Reginald Farrer published a number of books, although is best known for My Rock Garden.
14 Facts About Reginald Farrer
Reginald Farrer travelled to Asia in search of a variety of plants, many of which he brought back to England and planted near his home village of Clapham, North Yorkshire.
Reginald Farrer developed a passionate and lifelong enthusiasm for high places and the mountain plants that grow there.
Reginald Farrer entered Balliol College, Oxford at 17 years of age and graduated in 1902.
In 1902 Reginald Farrer embarked on the first of his expeditions to Eastern Asia, visiting China, Korea and, particularly Japan.
Reginald Farrer was there for eight months and influenced by Japanese gardening tastes and traditions, he developed his characteristically strong views on rock garden design, 'where naturalism superseded formal artificiality, and where alpine plants were to grow in surroundings which, though ordered by man, copied as far as possible their original habitats'.
Reginald Farrer visited Ceylon in 1908, becoming a Buddhist there.
Reginald Farrer was attracted by the horticultural possibilities of the introduction of new hardy rock plants to the British gardening public.
Many bear his name, though the list would have been longer if Reginald Farrer had not sometimes neglected to collect, as well as plants and seeds, the herbarium specimens necessary for classification and naming.
Reginald Farrer drew many illustrations, often painted in the most uncomfortable of circumstances, which record, not an exact botanical resemblance, but Reginald Farrer's emotional reaction to the plant and its habitat.

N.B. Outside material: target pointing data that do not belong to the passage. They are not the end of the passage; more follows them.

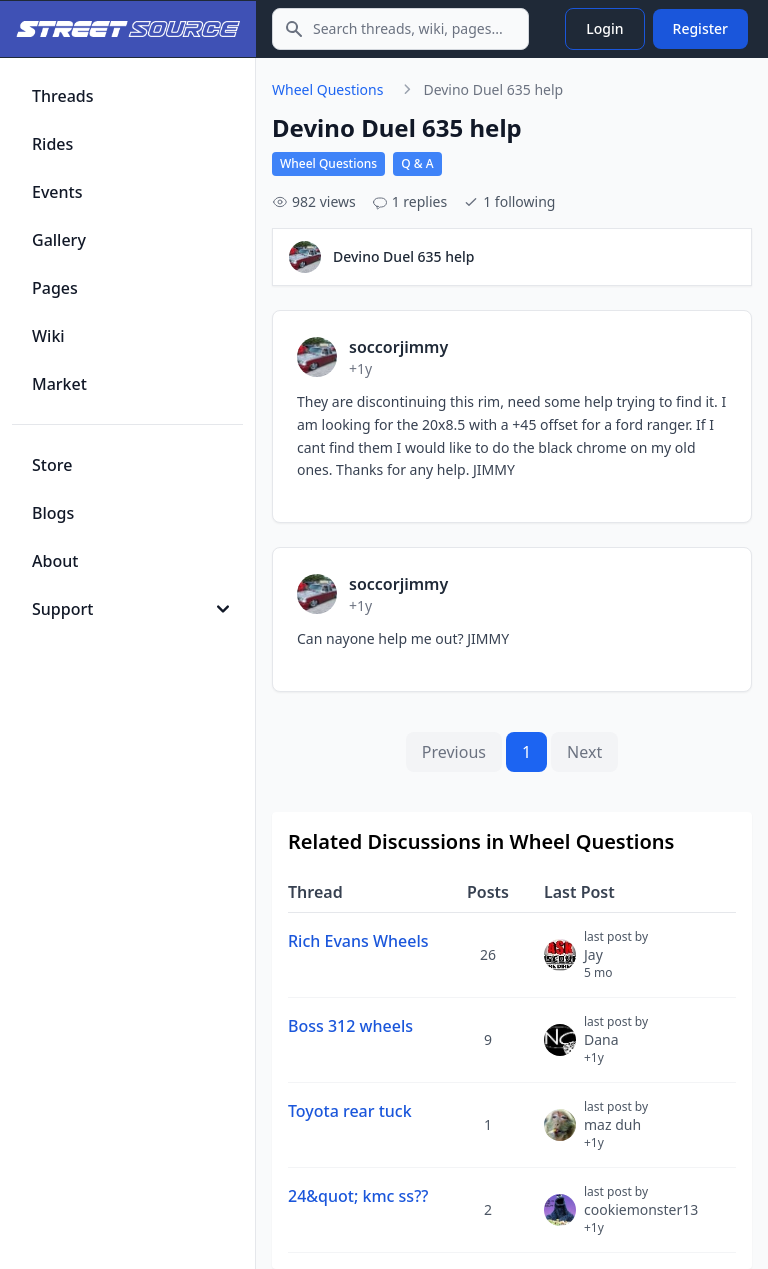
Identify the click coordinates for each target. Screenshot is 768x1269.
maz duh (616, 1133)
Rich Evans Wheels (358, 941)
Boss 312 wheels (350, 1026)
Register (700, 28)
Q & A (417, 163)
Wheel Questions (327, 89)
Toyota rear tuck (350, 1111)
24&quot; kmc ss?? (358, 1196)
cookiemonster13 (641, 1218)
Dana (616, 1048)
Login (604, 28)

Reginald Farrer's collecting trips are particularly interesting when viewed in the context of the global plant exchanges which occurred during British Imperial rule.
Reginald Farrer was known as an eccentric and in one famous incident, Reginald Farrer loaded a shotgun with seeds collected on his foreign travels, and fired them into an inaccessible rock cliff and gorge near the family home in Yorkshire.
Reginald Farrer was a devotee of the novels of Jane Austen and wrote for July 1917 issue of The Quarterly Review an article in celebration of the centenary of her birth.
Reginald Farrer's lasting legacy is a spectacular display of plants from the Himalayas, growing today in a wild display around Ingleborough.